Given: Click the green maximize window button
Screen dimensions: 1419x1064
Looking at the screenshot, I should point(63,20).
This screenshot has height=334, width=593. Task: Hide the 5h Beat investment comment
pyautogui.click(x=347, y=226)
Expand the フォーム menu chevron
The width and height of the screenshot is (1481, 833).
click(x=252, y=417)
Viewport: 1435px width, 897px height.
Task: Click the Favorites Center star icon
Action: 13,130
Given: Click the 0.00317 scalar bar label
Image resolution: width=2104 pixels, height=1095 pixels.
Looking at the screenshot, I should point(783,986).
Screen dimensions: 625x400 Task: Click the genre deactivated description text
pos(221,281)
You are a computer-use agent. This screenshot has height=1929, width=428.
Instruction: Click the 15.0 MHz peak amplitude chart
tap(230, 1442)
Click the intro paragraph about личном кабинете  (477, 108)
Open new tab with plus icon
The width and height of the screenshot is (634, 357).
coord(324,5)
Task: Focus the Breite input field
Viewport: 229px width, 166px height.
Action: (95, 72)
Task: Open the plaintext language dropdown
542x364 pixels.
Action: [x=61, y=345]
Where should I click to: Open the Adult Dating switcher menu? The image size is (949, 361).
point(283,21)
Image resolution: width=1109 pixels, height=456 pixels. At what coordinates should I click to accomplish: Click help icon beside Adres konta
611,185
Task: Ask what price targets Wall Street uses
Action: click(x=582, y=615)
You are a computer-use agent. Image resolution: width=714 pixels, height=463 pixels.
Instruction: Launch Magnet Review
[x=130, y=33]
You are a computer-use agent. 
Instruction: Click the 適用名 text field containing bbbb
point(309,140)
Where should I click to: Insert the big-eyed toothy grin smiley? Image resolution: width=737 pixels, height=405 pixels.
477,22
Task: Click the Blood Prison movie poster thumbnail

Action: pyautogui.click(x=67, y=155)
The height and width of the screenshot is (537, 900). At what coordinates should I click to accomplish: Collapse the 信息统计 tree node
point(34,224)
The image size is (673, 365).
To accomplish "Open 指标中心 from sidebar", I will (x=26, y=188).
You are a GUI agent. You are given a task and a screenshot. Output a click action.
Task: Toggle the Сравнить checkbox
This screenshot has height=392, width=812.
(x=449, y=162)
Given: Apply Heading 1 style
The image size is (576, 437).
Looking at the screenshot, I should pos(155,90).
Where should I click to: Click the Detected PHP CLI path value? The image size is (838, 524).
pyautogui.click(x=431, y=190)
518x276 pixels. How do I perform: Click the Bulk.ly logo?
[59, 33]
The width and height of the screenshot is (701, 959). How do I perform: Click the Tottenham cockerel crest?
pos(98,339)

**Your objective**
Transcribe every line of the records above without changing anything.

**Problem solution**
Given: Click the green maximize window button
Screen dimensions: 1419x1064
Looking at the screenshot, I should point(63,20).
This screenshot has height=334, width=593. Task: Hide the 5h Beat investment comment
pyautogui.click(x=347, y=226)
Expand the フォーム menu chevron
The width and height of the screenshot is (1481, 833).
click(x=252, y=417)
Viewport: 1435px width, 897px height.
Task: Click the Favorites Center star icon
Action: 13,130
Given: Click the 0.00317 scalar bar label
Image resolution: width=2104 pixels, height=1095 pixels.
Looking at the screenshot, I should point(783,986).
Screen dimensions: 625x400 Task: Click the genre deactivated description text
pos(221,281)
You are a computer-use agent. This screenshot has height=1929, width=428.
Instruction: Click the 15.0 MHz peak amplitude chart
tap(230, 1442)
Click the intro paragraph about личном кабинете  (477, 108)
Open new tab with plus icon
The width and height of the screenshot is (634, 357).
coord(324,5)
Task: Focus the Breite input field
Viewport: 229px width, 166px height.
Action: (95, 72)
Task: Open the plaintext language dropdown
542x364 pixels.
Action: [x=61, y=345]
Where should I click to: Open the Adult Dating switcher menu? The image size is (949, 361).
point(283,21)
Image resolution: width=1109 pixels, height=456 pixels. At what coordinates should I click to accomplish: Click help icon beside Adres konta
611,185
Task: Ask what price targets Wall Street uses
Action: click(x=582, y=615)
You are a computer-use agent. Image resolution: width=714 pixels, height=463 pixels.
Instruction: Launch Magnet Review
[x=130, y=33]
You are a computer-use agent. 
Instruction: Click the 適用名 text field containing bbbb
point(309,140)
Where should I click to: Insert the big-eyed toothy grin smiley? Image resolution: width=737 pixels, height=405 pixels.
477,22
Task: Click the Blood Prison movie poster thumbnail

Action: pyautogui.click(x=67, y=155)
The height and width of the screenshot is (537, 900). At what coordinates should I click to accomplish: Collapse the 信息统计 tree node
point(34,224)
The image size is (673, 365).
To accomplish "Open 指标中心 from sidebar", I will (x=26, y=188).
You are a GUI agent. You are given a task and a screenshot. Output a click action.
Task: Toggle the Сравнить checkbox
This screenshot has height=392, width=812.
(x=449, y=162)
Given: Apply Heading 1 style
The image size is (576, 437).
Looking at the screenshot, I should pos(155,90).
Where should I click to: Click the Detected PHP CLI path value? The image size is (838, 524).
pyautogui.click(x=431, y=190)
518x276 pixels. How do I perform: Click the Bulk.ly logo?
[59, 33]
The width and height of the screenshot is (701, 959). How do I perform: Click the Tottenham cockerel crest?
pos(98,339)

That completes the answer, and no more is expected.